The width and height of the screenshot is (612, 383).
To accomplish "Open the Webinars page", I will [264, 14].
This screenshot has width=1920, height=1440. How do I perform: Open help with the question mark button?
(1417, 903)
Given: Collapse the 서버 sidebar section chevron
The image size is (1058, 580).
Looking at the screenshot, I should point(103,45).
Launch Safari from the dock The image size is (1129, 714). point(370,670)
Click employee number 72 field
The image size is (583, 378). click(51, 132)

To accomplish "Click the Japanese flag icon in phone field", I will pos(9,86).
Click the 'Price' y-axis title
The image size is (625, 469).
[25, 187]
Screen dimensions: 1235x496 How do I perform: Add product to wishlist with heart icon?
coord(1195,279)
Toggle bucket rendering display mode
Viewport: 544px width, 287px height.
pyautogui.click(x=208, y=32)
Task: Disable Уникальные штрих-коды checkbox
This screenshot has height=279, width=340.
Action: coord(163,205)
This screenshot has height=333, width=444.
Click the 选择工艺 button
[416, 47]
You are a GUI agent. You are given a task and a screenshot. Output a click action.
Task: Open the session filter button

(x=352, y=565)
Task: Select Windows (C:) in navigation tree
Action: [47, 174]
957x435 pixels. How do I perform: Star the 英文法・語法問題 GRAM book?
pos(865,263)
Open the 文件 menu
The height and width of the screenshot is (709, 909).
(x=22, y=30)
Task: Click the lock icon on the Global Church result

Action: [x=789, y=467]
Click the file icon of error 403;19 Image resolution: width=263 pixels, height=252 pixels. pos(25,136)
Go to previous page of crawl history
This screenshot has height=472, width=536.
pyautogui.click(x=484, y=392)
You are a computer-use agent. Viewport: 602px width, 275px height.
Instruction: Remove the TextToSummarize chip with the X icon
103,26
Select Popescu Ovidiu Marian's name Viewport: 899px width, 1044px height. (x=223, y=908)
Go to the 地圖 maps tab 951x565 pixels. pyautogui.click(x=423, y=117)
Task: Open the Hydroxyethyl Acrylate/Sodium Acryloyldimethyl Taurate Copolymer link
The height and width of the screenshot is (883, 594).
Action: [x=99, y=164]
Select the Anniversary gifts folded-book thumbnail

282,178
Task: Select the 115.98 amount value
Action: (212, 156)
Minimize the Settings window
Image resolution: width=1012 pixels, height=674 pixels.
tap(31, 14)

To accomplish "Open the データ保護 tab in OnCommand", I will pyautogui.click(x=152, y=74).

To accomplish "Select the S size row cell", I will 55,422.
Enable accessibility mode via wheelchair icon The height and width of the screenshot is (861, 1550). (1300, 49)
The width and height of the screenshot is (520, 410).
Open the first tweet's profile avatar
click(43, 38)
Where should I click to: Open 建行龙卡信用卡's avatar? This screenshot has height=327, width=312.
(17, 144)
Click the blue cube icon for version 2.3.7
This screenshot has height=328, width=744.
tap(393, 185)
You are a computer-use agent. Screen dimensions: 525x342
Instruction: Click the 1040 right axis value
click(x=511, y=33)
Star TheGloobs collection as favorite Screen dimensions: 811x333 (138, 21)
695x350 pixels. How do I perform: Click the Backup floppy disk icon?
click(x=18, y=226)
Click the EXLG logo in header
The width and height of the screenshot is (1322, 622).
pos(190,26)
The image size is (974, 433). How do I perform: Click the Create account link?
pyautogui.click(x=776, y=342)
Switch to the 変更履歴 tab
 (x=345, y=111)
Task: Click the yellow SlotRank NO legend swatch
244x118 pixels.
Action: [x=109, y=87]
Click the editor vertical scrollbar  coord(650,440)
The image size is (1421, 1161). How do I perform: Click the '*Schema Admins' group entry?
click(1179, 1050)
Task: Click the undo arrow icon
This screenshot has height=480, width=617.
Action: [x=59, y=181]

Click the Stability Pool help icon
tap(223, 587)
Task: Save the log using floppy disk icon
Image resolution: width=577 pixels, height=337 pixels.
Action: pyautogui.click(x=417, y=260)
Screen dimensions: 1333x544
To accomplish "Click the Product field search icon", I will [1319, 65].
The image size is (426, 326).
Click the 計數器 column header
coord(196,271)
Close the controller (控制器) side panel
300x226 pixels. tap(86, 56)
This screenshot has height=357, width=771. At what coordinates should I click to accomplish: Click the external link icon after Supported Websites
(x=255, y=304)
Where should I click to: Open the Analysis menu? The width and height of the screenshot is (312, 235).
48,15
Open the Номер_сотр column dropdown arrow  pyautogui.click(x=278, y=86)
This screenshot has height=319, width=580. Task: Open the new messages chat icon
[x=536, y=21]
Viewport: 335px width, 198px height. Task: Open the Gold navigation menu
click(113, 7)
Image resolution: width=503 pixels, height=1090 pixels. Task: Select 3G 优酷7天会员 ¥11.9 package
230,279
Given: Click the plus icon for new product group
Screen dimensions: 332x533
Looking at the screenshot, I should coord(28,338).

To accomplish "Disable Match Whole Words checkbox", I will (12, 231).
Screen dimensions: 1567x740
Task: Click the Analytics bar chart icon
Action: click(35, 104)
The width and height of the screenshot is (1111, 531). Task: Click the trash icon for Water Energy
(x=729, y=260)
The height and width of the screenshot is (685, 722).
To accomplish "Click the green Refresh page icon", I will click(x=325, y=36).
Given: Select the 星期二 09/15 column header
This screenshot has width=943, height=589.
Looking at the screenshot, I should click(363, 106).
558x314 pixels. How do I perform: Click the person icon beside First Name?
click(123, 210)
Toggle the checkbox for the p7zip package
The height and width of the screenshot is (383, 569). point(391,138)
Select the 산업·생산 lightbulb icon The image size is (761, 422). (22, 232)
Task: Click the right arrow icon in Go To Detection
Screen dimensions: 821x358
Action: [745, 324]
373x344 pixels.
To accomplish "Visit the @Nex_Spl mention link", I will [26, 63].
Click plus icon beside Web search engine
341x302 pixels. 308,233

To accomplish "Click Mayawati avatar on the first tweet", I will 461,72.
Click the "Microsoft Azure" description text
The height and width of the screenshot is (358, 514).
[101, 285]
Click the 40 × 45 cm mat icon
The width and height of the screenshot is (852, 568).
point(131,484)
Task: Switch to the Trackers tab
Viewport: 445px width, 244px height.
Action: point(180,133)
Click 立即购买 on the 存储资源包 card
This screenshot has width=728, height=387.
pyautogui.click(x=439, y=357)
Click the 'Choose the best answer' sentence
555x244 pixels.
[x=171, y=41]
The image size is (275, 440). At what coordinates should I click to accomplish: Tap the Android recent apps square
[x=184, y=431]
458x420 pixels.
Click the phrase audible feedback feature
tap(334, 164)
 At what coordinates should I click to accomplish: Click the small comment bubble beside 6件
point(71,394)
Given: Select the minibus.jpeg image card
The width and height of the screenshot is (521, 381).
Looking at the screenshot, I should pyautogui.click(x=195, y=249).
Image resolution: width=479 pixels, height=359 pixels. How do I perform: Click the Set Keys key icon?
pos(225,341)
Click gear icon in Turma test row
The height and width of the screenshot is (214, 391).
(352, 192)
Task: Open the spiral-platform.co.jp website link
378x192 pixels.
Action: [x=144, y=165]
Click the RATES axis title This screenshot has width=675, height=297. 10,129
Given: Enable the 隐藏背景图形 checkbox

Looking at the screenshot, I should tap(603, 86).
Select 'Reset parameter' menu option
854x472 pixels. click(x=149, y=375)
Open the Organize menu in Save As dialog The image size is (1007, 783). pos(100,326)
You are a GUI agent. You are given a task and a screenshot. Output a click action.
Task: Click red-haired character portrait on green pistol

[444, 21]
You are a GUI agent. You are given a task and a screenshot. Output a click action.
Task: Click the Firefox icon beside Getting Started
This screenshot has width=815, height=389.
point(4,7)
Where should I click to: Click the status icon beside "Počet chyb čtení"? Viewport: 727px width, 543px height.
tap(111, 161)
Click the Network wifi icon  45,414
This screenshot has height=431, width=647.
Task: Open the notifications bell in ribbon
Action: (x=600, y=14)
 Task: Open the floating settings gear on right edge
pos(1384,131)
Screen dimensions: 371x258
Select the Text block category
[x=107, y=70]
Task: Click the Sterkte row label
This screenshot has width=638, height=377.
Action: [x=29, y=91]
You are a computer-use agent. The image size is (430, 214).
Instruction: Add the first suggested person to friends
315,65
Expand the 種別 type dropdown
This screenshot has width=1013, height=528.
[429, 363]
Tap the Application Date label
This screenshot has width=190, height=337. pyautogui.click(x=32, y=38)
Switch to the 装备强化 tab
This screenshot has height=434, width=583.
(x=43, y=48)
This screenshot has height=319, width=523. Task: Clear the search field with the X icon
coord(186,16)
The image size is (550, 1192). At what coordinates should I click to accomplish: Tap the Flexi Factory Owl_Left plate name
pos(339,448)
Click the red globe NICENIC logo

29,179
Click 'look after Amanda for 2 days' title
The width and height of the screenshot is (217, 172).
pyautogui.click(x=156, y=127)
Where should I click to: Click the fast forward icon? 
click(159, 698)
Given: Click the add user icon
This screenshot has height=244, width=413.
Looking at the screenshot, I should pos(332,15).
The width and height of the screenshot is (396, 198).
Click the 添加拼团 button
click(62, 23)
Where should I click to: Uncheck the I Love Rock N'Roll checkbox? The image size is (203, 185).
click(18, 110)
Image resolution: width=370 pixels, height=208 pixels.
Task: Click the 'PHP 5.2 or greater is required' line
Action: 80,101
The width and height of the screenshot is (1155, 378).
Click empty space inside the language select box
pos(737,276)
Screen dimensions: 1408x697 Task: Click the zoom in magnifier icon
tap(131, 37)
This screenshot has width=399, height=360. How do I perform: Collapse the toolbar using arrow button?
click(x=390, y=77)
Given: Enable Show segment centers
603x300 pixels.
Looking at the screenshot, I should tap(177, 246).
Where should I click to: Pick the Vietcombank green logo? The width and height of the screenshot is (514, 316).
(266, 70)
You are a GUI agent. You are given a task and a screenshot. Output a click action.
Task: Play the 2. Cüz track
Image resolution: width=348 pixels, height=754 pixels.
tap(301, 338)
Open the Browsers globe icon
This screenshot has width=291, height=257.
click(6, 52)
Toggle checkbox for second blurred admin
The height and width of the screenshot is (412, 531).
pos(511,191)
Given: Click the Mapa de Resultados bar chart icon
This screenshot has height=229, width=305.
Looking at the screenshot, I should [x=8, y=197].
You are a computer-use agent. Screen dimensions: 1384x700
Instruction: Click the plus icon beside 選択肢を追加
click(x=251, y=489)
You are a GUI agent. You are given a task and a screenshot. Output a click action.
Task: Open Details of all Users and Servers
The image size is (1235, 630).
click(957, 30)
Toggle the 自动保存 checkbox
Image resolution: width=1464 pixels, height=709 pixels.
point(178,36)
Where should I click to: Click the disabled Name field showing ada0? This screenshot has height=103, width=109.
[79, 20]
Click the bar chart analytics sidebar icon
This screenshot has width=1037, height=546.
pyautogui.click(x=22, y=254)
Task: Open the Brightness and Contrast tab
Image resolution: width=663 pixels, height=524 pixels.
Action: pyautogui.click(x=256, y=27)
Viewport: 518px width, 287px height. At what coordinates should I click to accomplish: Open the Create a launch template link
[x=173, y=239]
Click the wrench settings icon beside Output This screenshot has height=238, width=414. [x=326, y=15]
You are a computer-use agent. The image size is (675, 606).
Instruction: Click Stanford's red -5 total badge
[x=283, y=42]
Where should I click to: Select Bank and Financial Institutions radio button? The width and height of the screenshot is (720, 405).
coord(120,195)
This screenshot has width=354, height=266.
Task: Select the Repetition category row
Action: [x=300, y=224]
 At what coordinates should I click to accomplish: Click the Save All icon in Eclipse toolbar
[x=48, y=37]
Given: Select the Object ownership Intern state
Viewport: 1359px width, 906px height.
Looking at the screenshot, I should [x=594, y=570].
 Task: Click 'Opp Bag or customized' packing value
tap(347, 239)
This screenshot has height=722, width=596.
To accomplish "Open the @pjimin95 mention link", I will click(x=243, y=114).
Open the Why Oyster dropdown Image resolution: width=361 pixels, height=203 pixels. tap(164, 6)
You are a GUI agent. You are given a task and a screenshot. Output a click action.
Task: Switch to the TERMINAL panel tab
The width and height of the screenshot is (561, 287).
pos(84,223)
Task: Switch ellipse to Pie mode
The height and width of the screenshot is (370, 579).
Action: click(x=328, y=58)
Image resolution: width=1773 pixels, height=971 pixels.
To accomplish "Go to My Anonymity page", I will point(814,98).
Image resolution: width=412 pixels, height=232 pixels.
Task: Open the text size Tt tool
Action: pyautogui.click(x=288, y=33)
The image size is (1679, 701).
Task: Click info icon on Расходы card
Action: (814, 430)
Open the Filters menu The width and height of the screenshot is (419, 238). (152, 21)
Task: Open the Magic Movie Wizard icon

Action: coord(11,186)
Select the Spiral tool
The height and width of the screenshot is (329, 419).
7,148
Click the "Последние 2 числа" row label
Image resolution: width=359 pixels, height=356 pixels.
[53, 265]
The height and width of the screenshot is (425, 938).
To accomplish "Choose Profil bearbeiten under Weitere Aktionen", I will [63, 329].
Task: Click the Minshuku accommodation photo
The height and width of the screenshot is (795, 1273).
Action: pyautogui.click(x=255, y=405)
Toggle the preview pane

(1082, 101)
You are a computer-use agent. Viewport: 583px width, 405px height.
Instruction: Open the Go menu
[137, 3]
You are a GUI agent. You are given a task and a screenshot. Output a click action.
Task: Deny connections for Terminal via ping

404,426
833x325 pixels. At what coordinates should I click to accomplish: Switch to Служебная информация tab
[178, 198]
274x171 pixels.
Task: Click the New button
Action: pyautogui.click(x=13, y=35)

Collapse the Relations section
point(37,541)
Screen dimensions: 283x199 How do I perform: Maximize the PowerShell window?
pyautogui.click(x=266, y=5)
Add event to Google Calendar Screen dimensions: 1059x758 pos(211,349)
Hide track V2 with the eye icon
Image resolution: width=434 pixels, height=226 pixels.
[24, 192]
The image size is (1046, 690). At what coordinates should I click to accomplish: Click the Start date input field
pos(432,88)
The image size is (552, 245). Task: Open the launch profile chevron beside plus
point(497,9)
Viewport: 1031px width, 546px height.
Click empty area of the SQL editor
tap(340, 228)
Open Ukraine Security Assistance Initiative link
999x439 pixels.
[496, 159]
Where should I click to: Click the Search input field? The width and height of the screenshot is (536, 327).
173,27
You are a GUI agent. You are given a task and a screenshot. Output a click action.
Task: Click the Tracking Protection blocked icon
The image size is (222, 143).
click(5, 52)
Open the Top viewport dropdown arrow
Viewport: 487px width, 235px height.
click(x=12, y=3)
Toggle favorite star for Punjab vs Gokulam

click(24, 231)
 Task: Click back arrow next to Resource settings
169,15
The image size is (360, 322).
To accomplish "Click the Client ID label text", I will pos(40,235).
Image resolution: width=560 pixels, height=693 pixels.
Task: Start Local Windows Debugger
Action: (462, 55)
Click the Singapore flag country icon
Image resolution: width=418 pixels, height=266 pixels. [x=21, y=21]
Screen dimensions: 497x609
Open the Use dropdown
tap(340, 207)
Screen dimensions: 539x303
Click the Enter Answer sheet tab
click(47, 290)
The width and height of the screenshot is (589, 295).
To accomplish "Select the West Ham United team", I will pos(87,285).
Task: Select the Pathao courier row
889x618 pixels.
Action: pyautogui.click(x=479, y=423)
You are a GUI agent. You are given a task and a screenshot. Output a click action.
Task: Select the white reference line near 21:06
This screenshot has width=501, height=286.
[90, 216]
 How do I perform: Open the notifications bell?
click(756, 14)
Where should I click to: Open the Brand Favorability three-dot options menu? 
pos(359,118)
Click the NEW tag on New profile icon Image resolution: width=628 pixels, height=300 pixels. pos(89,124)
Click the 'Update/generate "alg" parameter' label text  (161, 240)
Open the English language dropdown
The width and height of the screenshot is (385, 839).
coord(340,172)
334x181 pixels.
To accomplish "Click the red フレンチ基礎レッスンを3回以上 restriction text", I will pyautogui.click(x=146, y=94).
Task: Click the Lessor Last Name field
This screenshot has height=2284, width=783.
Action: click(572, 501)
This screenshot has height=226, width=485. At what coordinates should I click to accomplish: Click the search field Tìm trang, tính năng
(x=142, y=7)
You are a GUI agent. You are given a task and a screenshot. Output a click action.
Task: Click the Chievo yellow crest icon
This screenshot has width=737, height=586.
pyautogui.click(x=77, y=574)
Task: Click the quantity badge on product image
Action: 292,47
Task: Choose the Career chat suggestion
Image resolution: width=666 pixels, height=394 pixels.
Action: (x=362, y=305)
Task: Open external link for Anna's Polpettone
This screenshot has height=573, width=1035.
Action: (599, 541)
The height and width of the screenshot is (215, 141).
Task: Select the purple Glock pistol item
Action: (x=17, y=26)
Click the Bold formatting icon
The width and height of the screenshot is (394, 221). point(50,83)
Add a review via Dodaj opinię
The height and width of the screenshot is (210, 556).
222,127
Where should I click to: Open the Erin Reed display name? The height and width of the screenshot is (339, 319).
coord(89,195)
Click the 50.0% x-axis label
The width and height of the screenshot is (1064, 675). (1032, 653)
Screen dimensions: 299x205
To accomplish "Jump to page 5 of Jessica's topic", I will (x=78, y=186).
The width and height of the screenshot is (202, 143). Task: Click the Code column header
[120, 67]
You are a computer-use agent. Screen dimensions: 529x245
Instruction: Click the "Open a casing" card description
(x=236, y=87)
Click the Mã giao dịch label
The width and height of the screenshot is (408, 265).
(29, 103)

What the task asks => The required answer is the exact run of lines above starting at the line with "Select Popescu Ovidiu" and ending at the line with "Screen dimensions: 1333x544", with both ends present.

Output of the task =>
Select Popescu Ovidiu Marian's name Viewport: 899px width, 1044px height. (x=223, y=908)
Go to the 地圖 maps tab 951x565 pixels. pyautogui.click(x=423, y=117)
Task: Open the Hydroxyethyl Acrylate/Sodium Acryloyldimethyl Taurate Copolymer link
The height and width of the screenshot is (883, 594).
Action: [x=99, y=164]
Select the Anniversary gifts folded-book thumbnail

282,178
Task: Select the 115.98 amount value
Action: (212, 156)
Minimize the Settings window
Image resolution: width=1012 pixels, height=674 pixels.
tap(31, 14)

To accomplish "Open the データ保護 tab in OnCommand", I will pyautogui.click(x=152, y=74).

To accomplish "Select the S size row cell", I will 55,422.
Enable accessibility mode via wheelchair icon The height and width of the screenshot is (861, 1550). (1300, 49)
The width and height of the screenshot is (520, 410).
Open the first tweet's profile avatar
click(43, 38)
Where should I click to: Open 建行龙卡信用卡's avatar? This screenshot has height=327, width=312.
(17, 144)
Click the blue cube icon for version 2.3.7
This screenshot has height=328, width=744.
tap(393, 185)
You are a computer-use agent. Screen dimensions: 525x342
Instruction: Click the 1040 right axis value
click(x=511, y=33)
Star TheGloobs collection as favorite Screen dimensions: 811x333 (138, 21)
695x350 pixels. How do I perform: Click the Backup floppy disk icon?
click(x=18, y=226)
Click the EXLG logo in header
The width and height of the screenshot is (1322, 622).
pos(190,26)
The image size is (974, 433). How do I perform: Click the Create account link?
pyautogui.click(x=776, y=342)
Switch to the 変更履歴 tab
 (x=345, y=111)
Task: Click the yellow SlotRank NO legend swatch
244x118 pixels.
Action: [x=109, y=87]
Click the editor vertical scrollbar  coord(650,440)
The image size is (1421, 1161). How do I perform: Click the '*Schema Admins' group entry?
click(1179, 1050)
Task: Click the undo arrow icon
This screenshot has height=480, width=617.
Action: [x=59, y=181]

Click the Stability Pool help icon
tap(223, 587)
Task: Save the log using floppy disk icon
Image resolution: width=577 pixels, height=337 pixels.
Action: pyautogui.click(x=417, y=260)
Screen dimensions: 1333x544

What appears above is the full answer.